→ **DATASET CONTENT**:
[Start of section]
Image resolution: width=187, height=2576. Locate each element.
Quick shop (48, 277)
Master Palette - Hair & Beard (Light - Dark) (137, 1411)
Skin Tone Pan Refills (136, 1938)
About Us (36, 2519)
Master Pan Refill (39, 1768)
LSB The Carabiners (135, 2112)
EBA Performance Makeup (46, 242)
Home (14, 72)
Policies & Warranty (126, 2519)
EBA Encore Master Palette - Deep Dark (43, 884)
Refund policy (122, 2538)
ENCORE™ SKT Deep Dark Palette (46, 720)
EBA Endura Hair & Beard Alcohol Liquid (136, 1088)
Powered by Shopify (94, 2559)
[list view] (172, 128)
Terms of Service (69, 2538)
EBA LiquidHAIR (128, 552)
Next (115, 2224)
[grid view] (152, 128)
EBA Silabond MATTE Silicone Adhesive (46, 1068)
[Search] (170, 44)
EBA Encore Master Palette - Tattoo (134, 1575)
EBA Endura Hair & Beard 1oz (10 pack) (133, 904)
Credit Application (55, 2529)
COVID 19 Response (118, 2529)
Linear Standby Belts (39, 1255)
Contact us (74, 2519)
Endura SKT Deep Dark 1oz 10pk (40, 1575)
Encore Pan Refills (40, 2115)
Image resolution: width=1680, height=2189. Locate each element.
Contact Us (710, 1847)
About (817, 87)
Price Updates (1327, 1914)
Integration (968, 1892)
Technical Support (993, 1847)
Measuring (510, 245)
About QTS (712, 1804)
[End of section]
→ **EXERCISE OBJECTIVE**:
Would you retype the lines of the data above, from the one holding "About (817, 87)" through its final line, exactly and without adding any other line?

→ **OUTPUT OF THE EXERCISE**:
About (817, 87)
Price Updates (1327, 1914)
Integration (968, 1892)
Technical Support (993, 1847)
Measuring (510, 245)
About QTS (712, 1804)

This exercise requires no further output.